In 1965, Chinua Achebe, in his classic essay, “The Novelist as Teacher”, declared that the “African past—with all its imperfections--was not one long night of savagery from which the early Europeans acting on God’s behalf, delivered them.” That assertion included a still reverberating sentiment generally shared by the first generation of African writers that it is possible to reclaim that distorted past creatively in order to show and understand ‘where and when the rain started beating Africa’.
It has since remained an exciting, long and arduous journey from the past to the present with all genres and forms of literary and cultural production re-calling and recording, charting and constructing, assessing and critiquing, blaming or exculpating, re-configuring that past and projecting a new confident African future steeped in all the fundamental values of self-determination. The spectrum of that complex engagement could be rightly said to encompass critical issues in politics and social justice in all their ramifications.
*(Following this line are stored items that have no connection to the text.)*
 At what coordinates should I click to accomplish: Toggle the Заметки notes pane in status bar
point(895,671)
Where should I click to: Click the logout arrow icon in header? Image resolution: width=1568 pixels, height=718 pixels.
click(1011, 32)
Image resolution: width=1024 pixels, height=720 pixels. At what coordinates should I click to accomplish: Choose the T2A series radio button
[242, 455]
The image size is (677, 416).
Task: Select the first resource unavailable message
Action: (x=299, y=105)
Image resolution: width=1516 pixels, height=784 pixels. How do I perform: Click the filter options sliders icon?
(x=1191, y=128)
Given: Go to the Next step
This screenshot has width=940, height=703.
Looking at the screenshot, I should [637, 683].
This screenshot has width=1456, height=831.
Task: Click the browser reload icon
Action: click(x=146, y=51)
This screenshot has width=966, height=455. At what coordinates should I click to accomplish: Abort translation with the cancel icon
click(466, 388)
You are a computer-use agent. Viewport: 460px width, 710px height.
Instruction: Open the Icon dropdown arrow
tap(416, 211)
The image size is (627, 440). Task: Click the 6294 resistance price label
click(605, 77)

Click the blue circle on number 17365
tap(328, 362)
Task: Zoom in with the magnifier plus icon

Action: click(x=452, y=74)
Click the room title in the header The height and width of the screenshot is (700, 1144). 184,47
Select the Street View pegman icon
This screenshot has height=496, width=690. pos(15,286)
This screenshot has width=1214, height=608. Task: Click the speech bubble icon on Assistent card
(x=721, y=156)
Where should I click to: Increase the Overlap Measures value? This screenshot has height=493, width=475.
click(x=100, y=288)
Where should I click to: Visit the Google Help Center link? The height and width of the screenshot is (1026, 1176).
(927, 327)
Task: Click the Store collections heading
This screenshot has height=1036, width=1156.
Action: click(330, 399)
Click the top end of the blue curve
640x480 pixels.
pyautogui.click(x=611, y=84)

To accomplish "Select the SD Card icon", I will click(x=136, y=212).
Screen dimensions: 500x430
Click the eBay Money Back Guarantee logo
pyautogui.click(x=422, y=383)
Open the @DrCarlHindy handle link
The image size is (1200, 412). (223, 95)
The next issue of African Literature Today will focus on these debates and the impact of politics and social justice on modern African Literature.
The Editor invites contributors to join in that exercise of what really amounts to a re-definition with its muted undercurrent of diffidence and confidence.Where did the West go wrong with Africa? And how did African writers respond or how are they still responding through African literatures? Since the publication of Things Fall Apart (1958) which set the tone of Africa’s repudiation of European distortions of African realities, some African writers after Achebe ( Ngugi wa Thiong’o, Syl Cheney –Coker, Ben Okri, Yvonne Vera, Kojo Laing etc.) have moved this debate on through unique forms of creativity. Not all the writers of the new generation see the terrible trap of a re-done universalism in what we generally call globalism. We need to arm our hermeneutics with both skepticism and suspicion while trying to answer the following question very carefully--What is the status of that contest in the African imagination today?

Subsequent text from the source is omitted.